« Je ne vise ni la deuxième ni la troisième place », Ivanie Blondin déjà tournée vers l’or olympique
La dernière étape de la Coupe du monde de patinage de vitesse, disputée à Inzell, en Allemagne, en fin de semaine dernière a marqué la fin de la saison internationale préolympique pour Ivanie Blondin. Un rendez-vous clé pour l’Ottavienne, qui lui a permis de multiplier les courses, de faire le point sur sa préparation et de se projeter vers l’objectif ultime : les Jeux olympiques d’hiver de Milan-Cortina 2026.

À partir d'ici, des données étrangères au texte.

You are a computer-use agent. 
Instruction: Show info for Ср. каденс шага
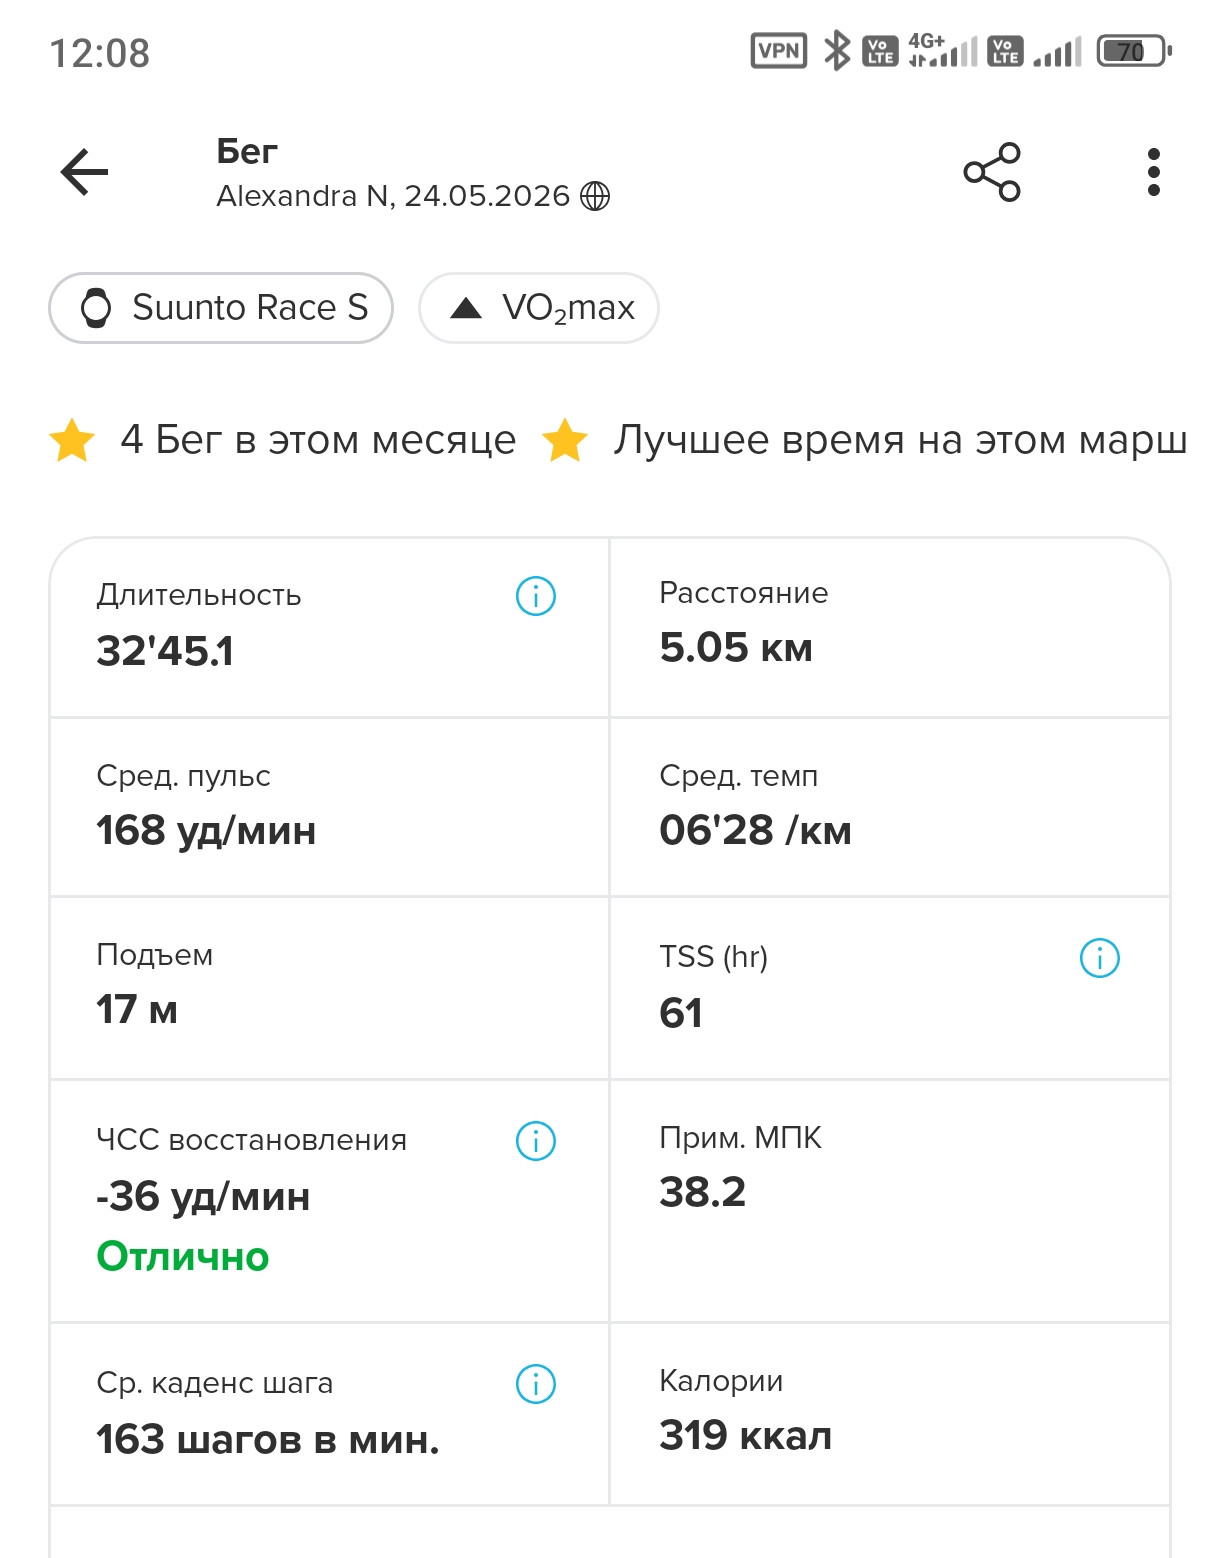tap(536, 1384)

Comme à son habitude, Ivanie Blondin a choisi un programme chargé à Inzell. Elle s’est alignée sur plusieurs distances afin d’accumuler les situations de course en contexte de très haut niveau.
Sur le départ groupé, son épreuve phare, elle a pris la quatrième place, doublée sur la ligne par l’Américaine Mia Manganello qui a validé, grâce à cette troisième place, son sacre au classement général. C’est la Néerlandaise Marijke Groenewoud qui a remporté la course. Elle a devancé la compatriote de Blondin, Valérie Maltais, deuxième. La Franco-Ontarienne regrette un incident dans le dernier tour qui lui a coûté ses chances de victoire finale sur la course mais aussi au classement général.
« Je me suis fait bousculer vers l’arrière, ce qui ne m’a pas permis de conserver ma position, ni d’avancer comme je l’aurais souhaité. C’est évidemment frustrant, surtout à ce moment clé de la course, et cela a eu un impact direct sur le résultat final. »
Blondin s’est également alignée sur le 1500 m et le 3000 m, deux distances qu’elle a conclues au 10e rang. Elle a enfin pris part au sprint par équipes aux côtés de Béatrice Lamarche et Carolina Hiller-Donnelly. Une épreuve qui ne figure pas au programme olympique mais où le Canada a décroché la deuxième place, derrière les Pays-Bas, représentés par Marrit Fledderus, Nadine Verkerk et Irene Grevelt.

Une saison de Coupe du monde riche en apprentissages
Au-delà de cette dernière étape allemande, la saison de Coupe du monde d’Ivanie Blondin aura été marquée par une alternance de performances solides et de courses plus complexes, dans un contexte de concurrence de plus en plus relevée sur le circuit international.
« Cette saison de Coupe du monde, je dirais qu’elle a été faite de hauts et de bas. Mais, elle a été aussi très riche en enseignements. J’ai dû m’adapter à différents contextes de course et continuer à ajuster certains aspects de ma préparation. Même si les résultats ne reflètent pas toujours le travail accompli, cette saison m’a permis de consolider des bases importantes en vue de la suite. »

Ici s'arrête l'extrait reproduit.